Your objective =>
Print all the data below exactly, without images.

Stored items:
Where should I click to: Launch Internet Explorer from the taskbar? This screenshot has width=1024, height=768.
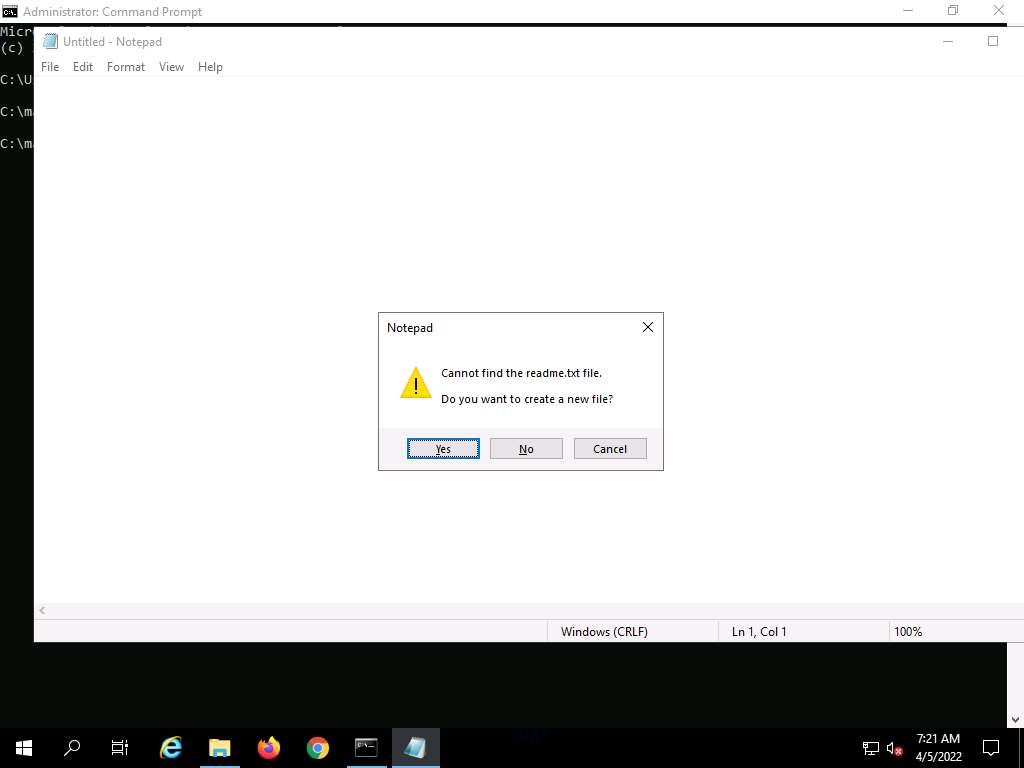(171, 747)
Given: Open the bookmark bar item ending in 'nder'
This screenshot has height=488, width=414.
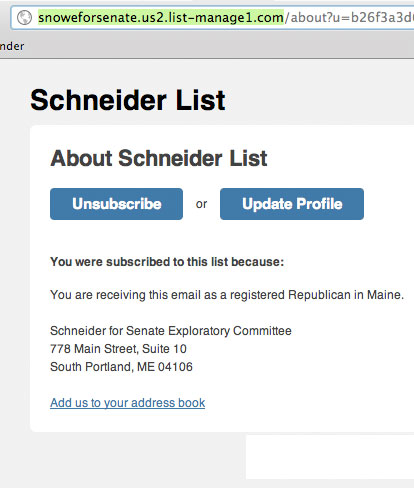Looking at the screenshot, I should (x=12, y=46).
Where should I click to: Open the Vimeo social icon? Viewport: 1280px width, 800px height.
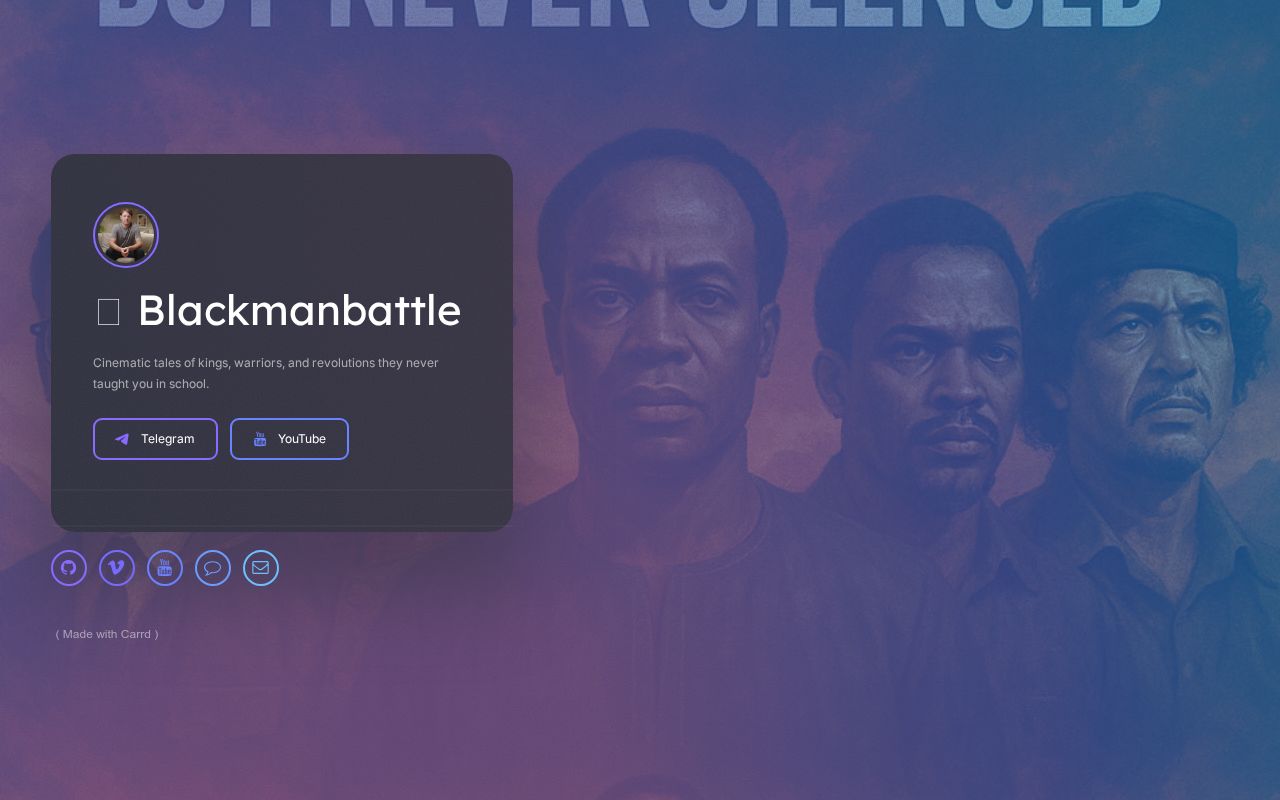117,568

Response =>
Where should I click to: Launch Internet Explorer from the taskbar? This screenshot has width=1024, height=768.
(171, 747)
Given: Open the bookmark bar item ending in 'nder'
This screenshot has height=488, width=414.
Looking at the screenshot, I should (x=12, y=46).
Where should I click to: Open the Vimeo social icon? Viewport: 1280px width, 800px height.
117,568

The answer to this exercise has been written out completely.